O que é do mar se os rios se recusam?

«O que é do mar se os rios se recusam?». Reencontro esta frase espantosa, que não lia há anos, embora tenha todas as edições portuguesas (cinco) de A Nossa Necessidade de Consolo é Impossível de Satisfazer (Antígona) É um brevíssimo texto póstumo de Stig Dagerman, escritor sueco que se suicidou em 1954. Lembro-me bem de ter comprado a primeira edição, em 1995, tinha eu 22 anos, era então um romântico radical. Dagerman fazia as duas perguntas essenciais: o que podemos exigir da vida e qual é a libertação em caso de fracasso.
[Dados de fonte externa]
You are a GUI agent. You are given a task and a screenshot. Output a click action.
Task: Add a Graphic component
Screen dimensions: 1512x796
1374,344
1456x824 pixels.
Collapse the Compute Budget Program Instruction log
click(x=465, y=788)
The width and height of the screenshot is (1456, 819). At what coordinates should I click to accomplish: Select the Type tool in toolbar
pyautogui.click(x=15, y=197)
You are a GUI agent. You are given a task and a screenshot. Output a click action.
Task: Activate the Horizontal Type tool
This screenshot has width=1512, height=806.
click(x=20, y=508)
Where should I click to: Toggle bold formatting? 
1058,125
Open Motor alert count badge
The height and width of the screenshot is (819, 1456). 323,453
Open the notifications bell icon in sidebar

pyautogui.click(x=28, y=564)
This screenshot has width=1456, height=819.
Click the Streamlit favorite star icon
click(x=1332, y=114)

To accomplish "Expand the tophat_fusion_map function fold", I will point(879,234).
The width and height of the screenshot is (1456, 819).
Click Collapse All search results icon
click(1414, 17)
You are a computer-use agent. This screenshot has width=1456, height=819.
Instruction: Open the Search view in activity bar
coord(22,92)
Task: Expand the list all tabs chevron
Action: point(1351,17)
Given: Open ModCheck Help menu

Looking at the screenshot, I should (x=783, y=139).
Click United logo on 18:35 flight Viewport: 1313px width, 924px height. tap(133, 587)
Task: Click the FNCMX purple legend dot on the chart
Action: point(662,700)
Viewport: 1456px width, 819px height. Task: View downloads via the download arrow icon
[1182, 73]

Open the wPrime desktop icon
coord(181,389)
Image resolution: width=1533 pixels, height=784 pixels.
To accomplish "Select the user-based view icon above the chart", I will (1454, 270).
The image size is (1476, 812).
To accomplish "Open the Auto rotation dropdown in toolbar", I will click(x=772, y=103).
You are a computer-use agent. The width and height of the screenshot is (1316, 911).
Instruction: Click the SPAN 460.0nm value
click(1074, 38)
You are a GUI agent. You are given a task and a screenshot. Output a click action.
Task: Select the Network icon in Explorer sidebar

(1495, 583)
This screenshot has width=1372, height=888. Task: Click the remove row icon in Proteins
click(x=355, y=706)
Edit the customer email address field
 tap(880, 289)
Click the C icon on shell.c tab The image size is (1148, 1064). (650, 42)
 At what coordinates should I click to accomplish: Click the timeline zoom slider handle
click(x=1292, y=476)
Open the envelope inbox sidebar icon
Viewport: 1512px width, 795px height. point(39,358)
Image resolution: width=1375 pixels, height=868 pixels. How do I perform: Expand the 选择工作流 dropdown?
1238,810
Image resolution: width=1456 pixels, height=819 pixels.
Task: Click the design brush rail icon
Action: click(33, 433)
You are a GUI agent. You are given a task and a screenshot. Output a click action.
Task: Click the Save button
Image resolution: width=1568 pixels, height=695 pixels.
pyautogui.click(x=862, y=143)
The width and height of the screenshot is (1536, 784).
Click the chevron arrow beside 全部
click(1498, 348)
As questões importantes aos 22: a felicidade e o suicídio. Escrito em estado de depressão, o texto é porém bem menos depressivo do que eu recordava, ainda indeciso se a noite é uma treva entre dois dias ou se o dia é uma treva entre duas noites. A ideia que consola é o suicídio, a ideia do suicídio, essa opção. Creio que o texto é escrito naquela fase optimista da depressão, em que imaginamos que o suicídio consola. Dagerman tem porém consciência de que o consolo é pouco: «O que procuro para a vida não é uma desculpa, mas exactamente o seu contrário: é o perdão que busco. Descubro, afinal, que se não levar em conta a minha liberdade, todo o consolo é enganador, mera imagem reflectida do desespero». A liberdade é um consolo, mas só o perdão liberta. Creio que ainda não sabia isso, aos 22.